Ask HN: What are some new things to try in life? - brandonhsiao

I&#x27;m eighteen and looking for new challenges. What are some new things in life to try?<p>Examples of things I have decided to try:<p>- playing the piano<p>- drawing<p>- Krav Maga
======
jasonkester
Travel.

If you're just coming off of high school, it's socially acceptable to delay
starting University by a semester or two to go backpack around the world for a
while. If you can scrape together a few grand to do so, definitely jump on the
chance.

Fly one-way to Bangkok, get a room on Ko San road, then walk downstairs and
grab a beer in the bar. Talk to people, ask where they've been and where
they're going. Ten minutes of this will probably be enough to load you up with
6 months worth of amazing things to do in SE Asia.
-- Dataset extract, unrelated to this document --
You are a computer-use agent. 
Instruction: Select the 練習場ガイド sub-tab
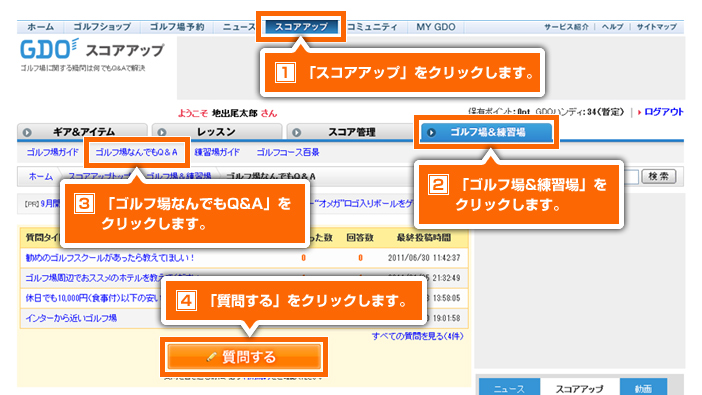217,152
It's cheap there. It's easy to get around. The locals are friendly and speak
English. You'll rock it.

Fly out, say, tomorrow afternoon (or the day after you graduate, if you
haven't yet done so). Stay as long as the money holds out. Use your last $600
to buy a one-way flight home from wherever you happen to have ended up.
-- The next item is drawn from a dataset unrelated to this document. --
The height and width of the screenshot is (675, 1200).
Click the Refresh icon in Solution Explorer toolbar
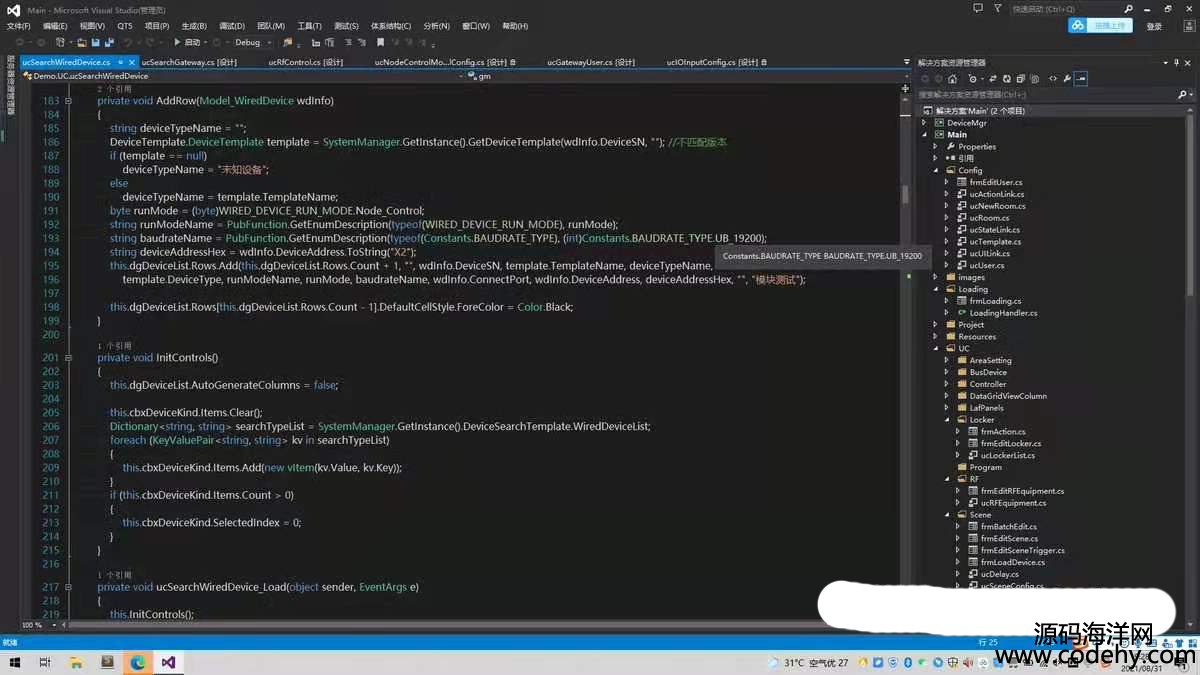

You'll come back never having to ask strangers for a list of new thing to try
again.

Good luck!

------
jthurman
The things you've listed are all "skills." Learning new skills is great, and
you should do it for the rest of your life.
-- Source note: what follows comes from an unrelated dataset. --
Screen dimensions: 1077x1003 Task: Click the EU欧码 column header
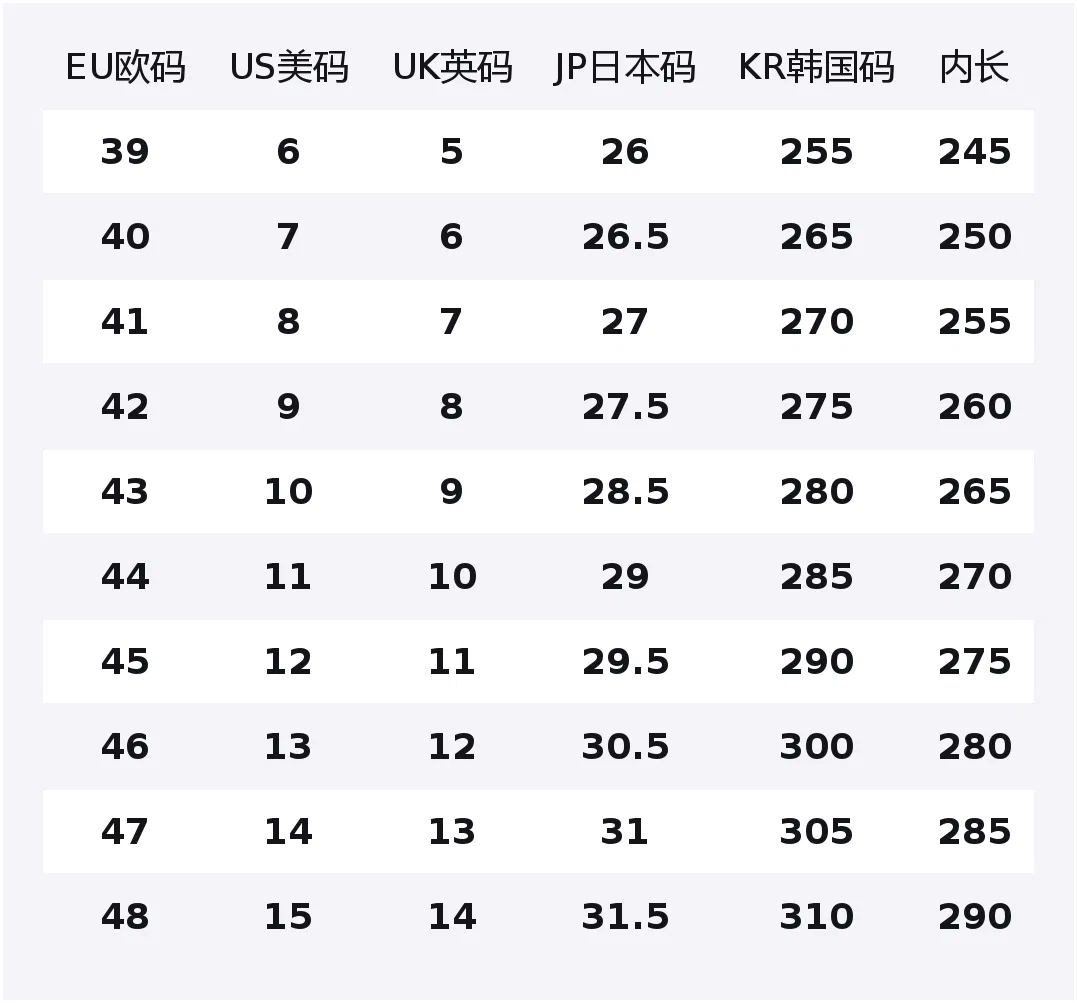click(x=126, y=67)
Don't limit your 'trying things' to just new skills, however. Consider new
experiences you'd like to have. Others have mentioned travel, skydiving,
etc... Those experiences are what make the memories that last a lifetime, long
after you're past the novelty of being able to plunk out tunes on the piano.
Here are a few suggestions:

* Go eat at a Michelin 3-star restaurant, even if it the price seems crazy.

* Next time the Mormons or Jehova's Witnesses knock on the door, invite them in and listen to what they have to say.

* Go to a concert, especially one that's outside your "norm" (Been to a few rock concerts? Go to the symphony. Or vice-versa).

* Volunteer at a soup kitchen, homeless shelter, or some other place where you'll work hard for nothing more than feeling good about contributing to society.

That said, when you do tackle the skill stuff, I highly recommend Josh
Kaufmann's book "The first 20 hours" ([http://www.amazon.com/The-
First-20-Hours-Anything/dp/1591845...](http://www.amazon.com/The-
First-20-Hours-Anything/dp/1591845556)). In which he teaches how to become
"not a beginner" at something fairly quickly.

Good luck!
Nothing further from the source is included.